Infiltration of tumour cells into cultures of isolated hepatocytes.

MB 6A lymphosarcoma and TA3 mammary carcinoma cells have previously been shown to infiltrate from liver blood vessels, where they had been arrested, into the liver parenchyma. The same tumour cells were previously added to cultures of isolated hepatocytes, 24 h after their isolation. Both tumour cell types adhered to both dorsal and lateral surfaces of hepatocytes. The lymphosarcoma cells rapidly infiltrated between the hepatocytes. They first extended pointed pseudopods between the liver cells, and when the tumour cell body intruded, they deeply invaginated the liver cells at an interhepatocyte boundary. The MB A6 cells accumulated between and under the hepatocytes, and after 24 h virtually all cells were contained within the cultures. TA3 cells also invaginated hepatocytes, not only at interhepatocyte boundaries, but all over the exposed surface. They did not extent pseudopods. The process was much slower than with MB 6A cells: After 24 h a few TA3 cells were completely encircled by hepatocytes. These observations indicate that the mechanism of infiltration is different from the 2 tumour cell types.
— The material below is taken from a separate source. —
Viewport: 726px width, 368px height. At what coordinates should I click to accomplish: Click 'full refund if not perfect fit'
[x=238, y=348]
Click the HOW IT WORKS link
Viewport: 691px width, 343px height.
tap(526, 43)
Part of the TA3 cell did not invaginate the hepatocytes. Several of these cells spread on th hepatocyte surface, attaining a flattened shape. TA3 cells formed extensive tight junctions with the hepatocytes, sometimes sealing an intercellular lumen that resembled both a tumour acinus and a bile canaliculus. Also desmosomes were occasionally formed. The hepatocyte cultures appear to be a suitable model for studying the mechanism of liver infiltration, not only of tumour cells, but also leucocytes.